## Exercise directions
An exact reproduction of the records is required, with all images left out.
▼
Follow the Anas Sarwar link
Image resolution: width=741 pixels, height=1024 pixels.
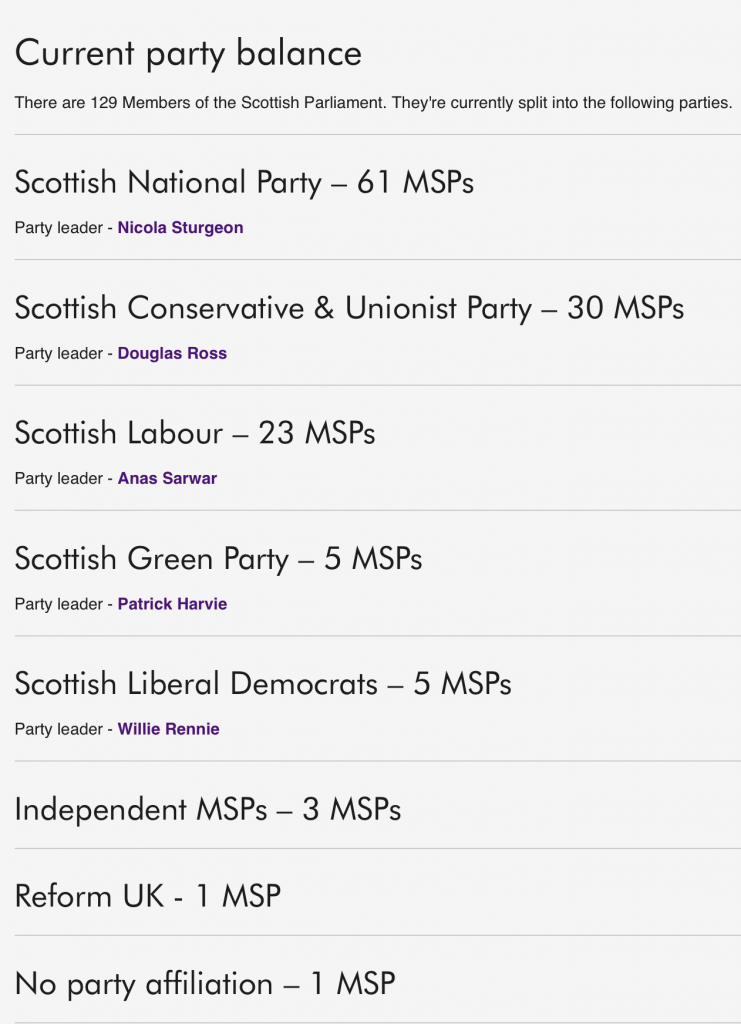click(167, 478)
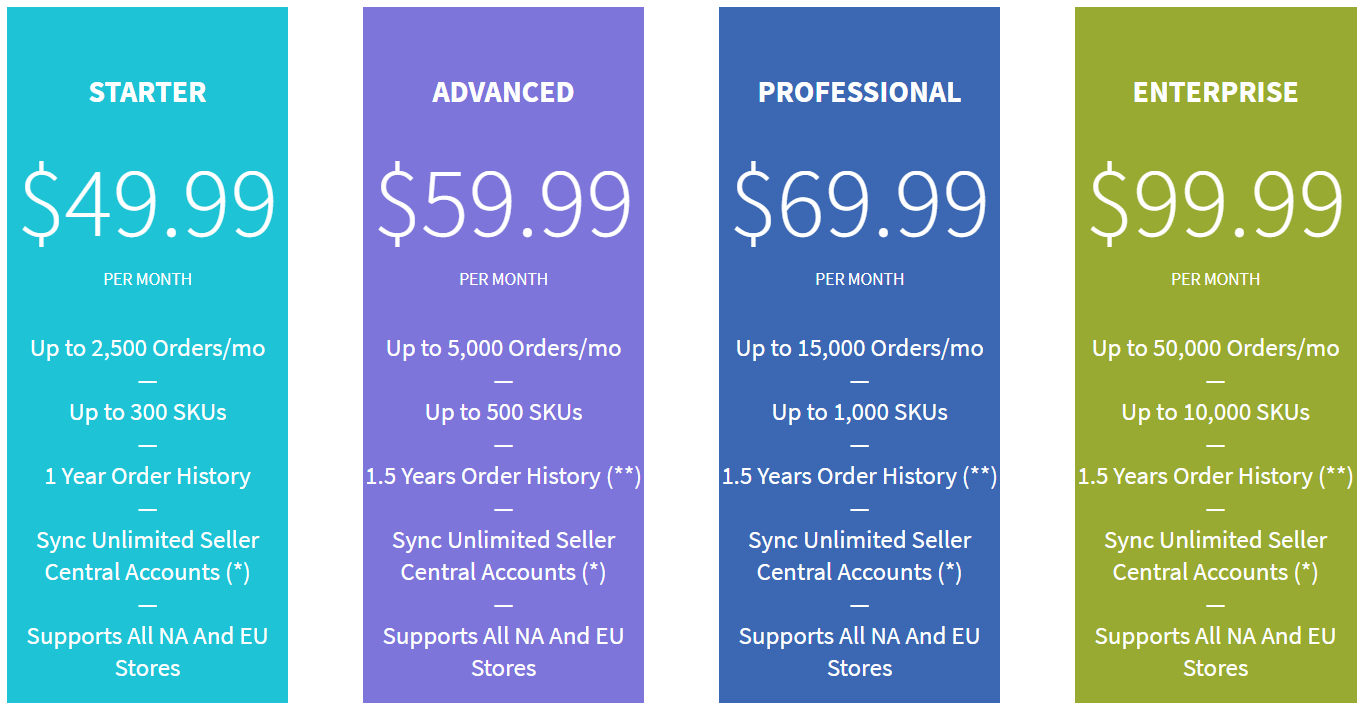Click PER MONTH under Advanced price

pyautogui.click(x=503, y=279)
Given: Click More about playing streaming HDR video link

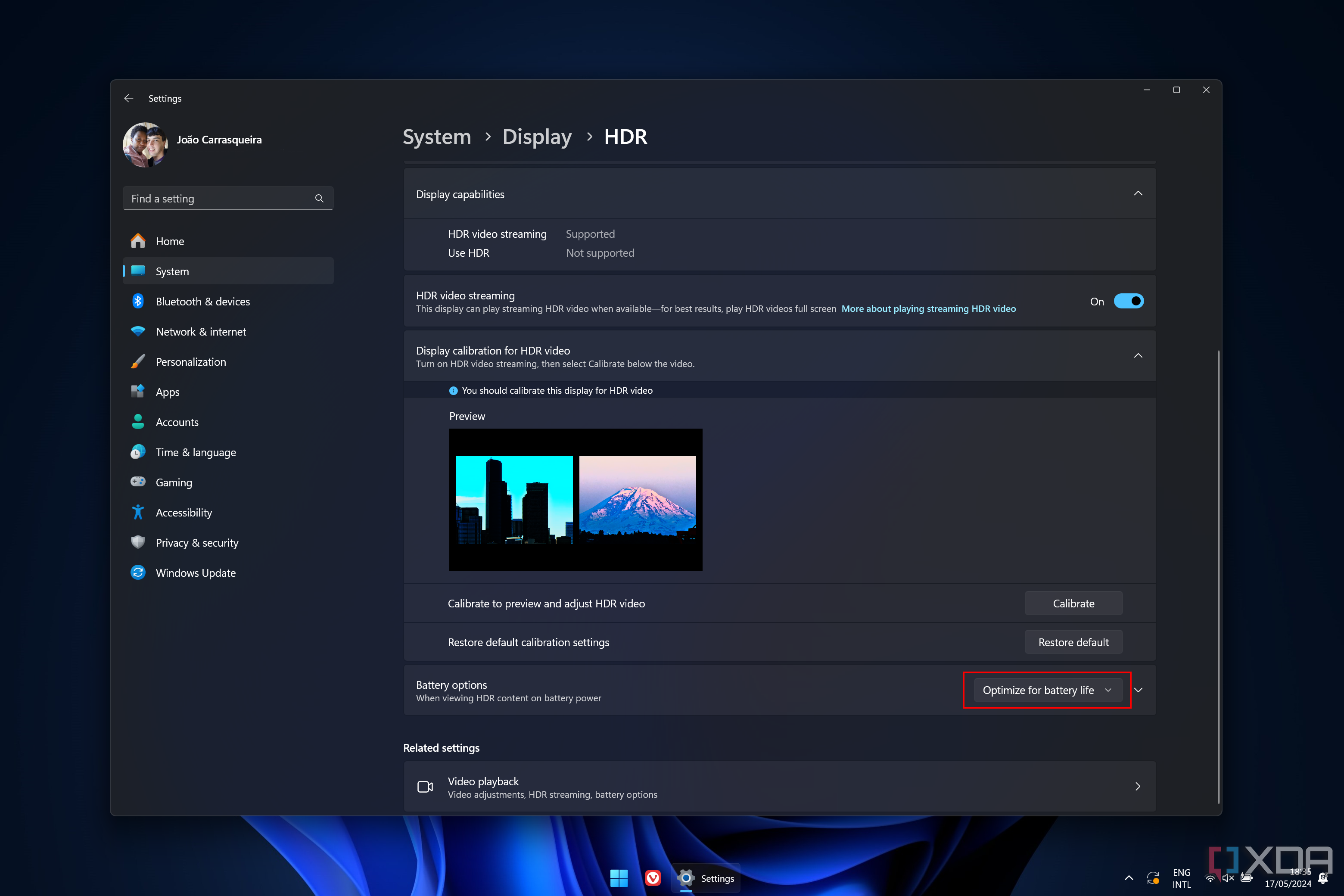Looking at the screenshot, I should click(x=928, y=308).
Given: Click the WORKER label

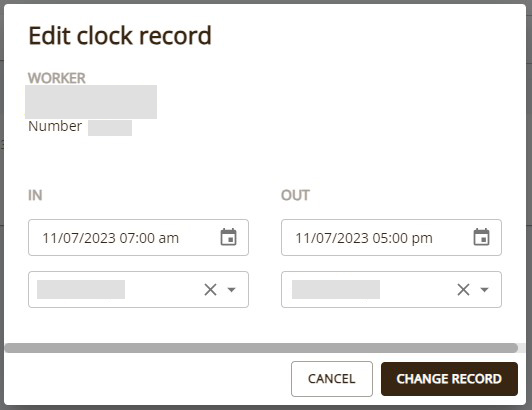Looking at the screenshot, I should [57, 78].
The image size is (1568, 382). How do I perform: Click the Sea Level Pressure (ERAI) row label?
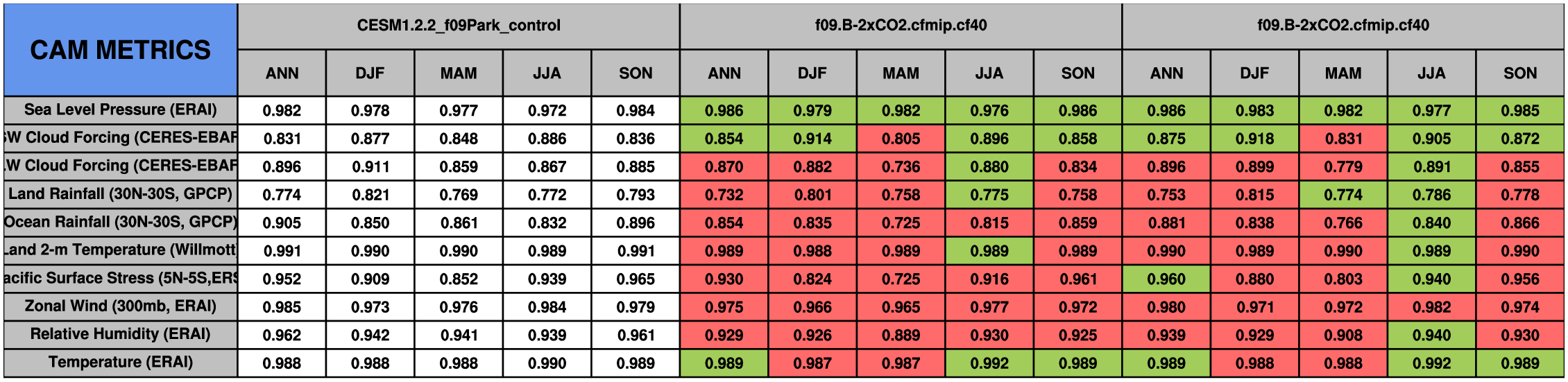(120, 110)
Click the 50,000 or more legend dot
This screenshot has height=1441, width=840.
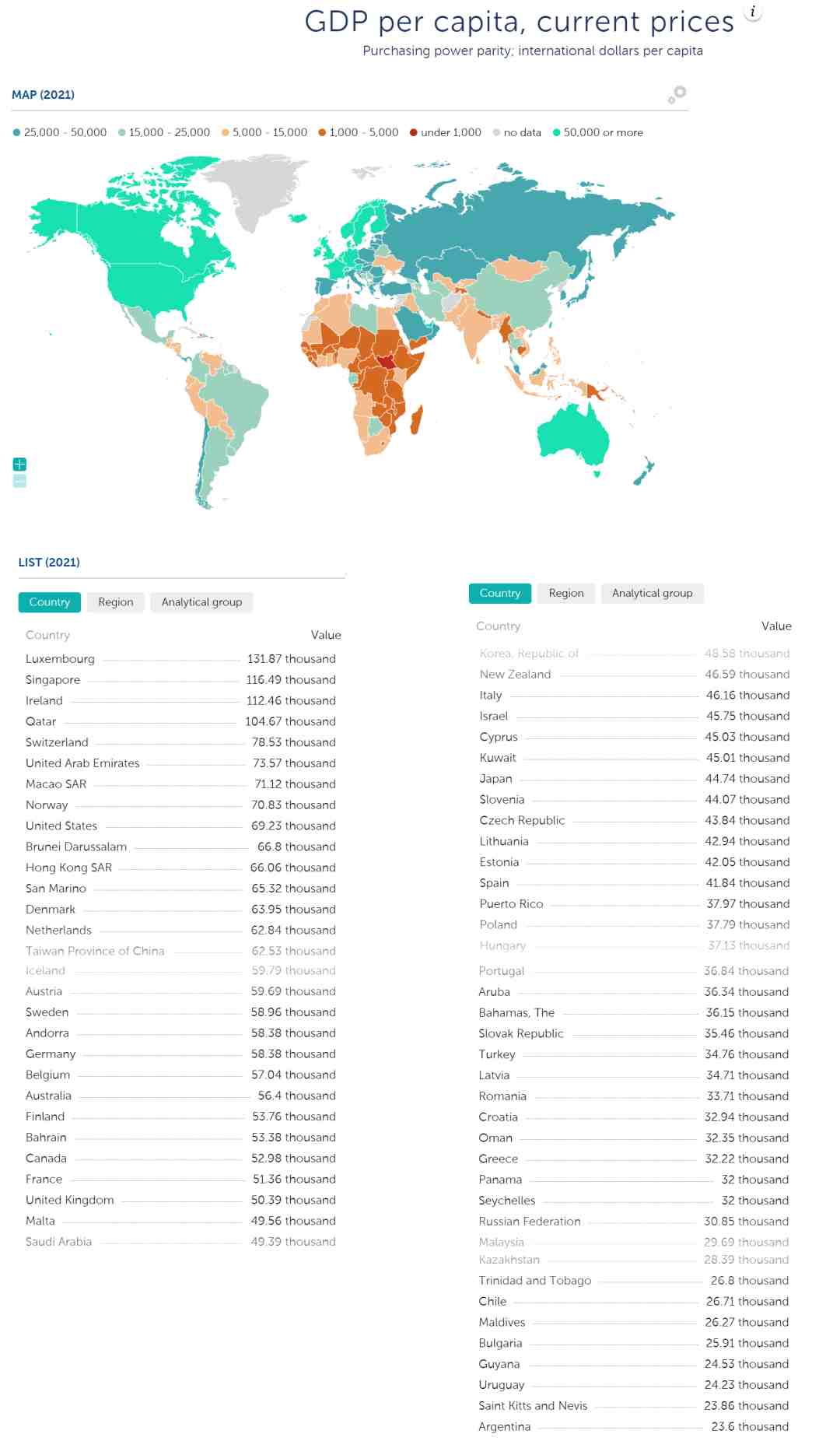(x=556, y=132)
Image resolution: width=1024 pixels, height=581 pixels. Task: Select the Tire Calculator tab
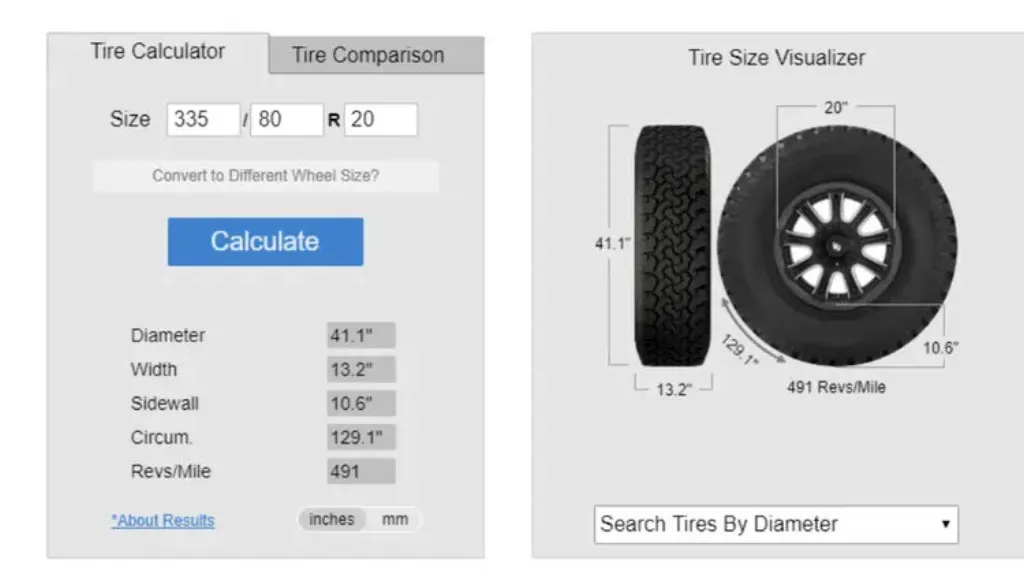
▲
## Output for this task
Follow the Anas Sarwar link
Image resolution: width=741 pixels, height=1024 pixels.
click(167, 478)
Click PER MONTH under Advanced price

pyautogui.click(x=503, y=279)
Given: Click More about playing streaming HDR video link

Looking at the screenshot, I should click(x=928, y=308).
Given: Click the WORKER label

Looking at the screenshot, I should [57, 78].
The image size is (1568, 382). How do I perform: Click the Sea Level Pressure (ERAI) row label?
(120, 110)
Click the 50,000 or more legend dot
This screenshot has height=1441, width=840.
(x=556, y=132)
Image resolution: width=1024 pixels, height=581 pixels. Task: Select the Tire Calculator tab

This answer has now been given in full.